Geoffroy Fierens Le printemps prochain à Kharkiv roman, hello éditions (2025, 117 pages, 15 euros)
Le résumé du livre annonce une rencontre entre un veuf, père d’une petite fille et Sophia native de Kharkiv tandis qu’encouragé par un tiers le narrateur cherche l’âme sœur sur Internet. On y parle d’ « identités culturelles qui s’affirment » alors qu’il s’agit, à mon sens, plutôt d’une rencontre où la jeune femme présentée satisfait en continu un luxe ostentatoire au détriment du narrateur ; « Redressée, sa poitrine nue m’invitait à une généreuse distribution de baisers ; je ne m’en privai pas. La géopolitique attendrait que nous finissions de nous aimer. Nous repartîmes de plus belle ;
Je crois que tu es prêt à m’offrir des bijoux, me susurra-t-elle. Quelque chose de glamour, un collier, des boucles d’oreilles…Quelque chose qui me donne vraiment l’impression de t’appartenir.
Son aplomb me fascinait
On verra, on verra…lui répondis- je en riant autant qu’elle ».
On frise là, dans le ton donné, la dépendance affective et/ou matérielle suivant l’angle de vue esquissé dans une histoire entre deux êtres qui pourrait très bien ne pas dépendre de la nationalité ukrainienne de la mannequin proposée au lecteur.
Dans le contexte ce genre d’image de la femme me fait davantage penser aux héroïnes esquissées dans l’œuvre fantastique de Jacques Sternberg.
En guise d’intrigue, les traits un peu forcés de « cette fille inconsistante » peuvent- ils, in fine, mener à quelque secret ou à un aboutissement positif ?

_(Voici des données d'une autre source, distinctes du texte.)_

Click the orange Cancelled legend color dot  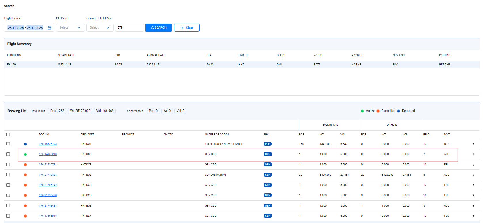point(378,111)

L’Ukrainienne est présentée, je crois, à mille lieux de ce que doivent éprouver, en réalité,( et ici il s’agit bien sûr d’une fiction) les personnes déplacées dans un pays inconnu et pour les causes de guerre bien connues tandis que le luxe ostentatoire ne compense, de fait, pas le manque réel quand l’auteur laisse parler la protagoniste:
« Je ne le fais pas exprès. J’ai besoin de respirer l’air de Kyiv. Mon pays me manque, mes parents aussi, dit-elle des sanglots dans la voix. Je sais que tu crois que je me moque encore de toi. Que pouvais- je opposer à ses arguments ?/…/ Je voudrais revoir mes fleurs, mes voisins, mon appartement, ma salle de bain. Tout est parfait, ici, mais ce n’est pas chez moi ».
De fait, là, on vit dans la triste réalité, avec également ces images trop vues, trop connues : « Ces buildings disaient tout de ce que les Ukrainiens portaient en eux de force inépuisable. Le courage de faire encore et encore, de toujours reconstruire. J’en apprenais aussi sur la façon, dont les monuments étaient recouverts pour éviter les bombardements. Leur identité ne devait, ne pouvait pas mourir ».
La réalité transparaît donc à travers la fiction.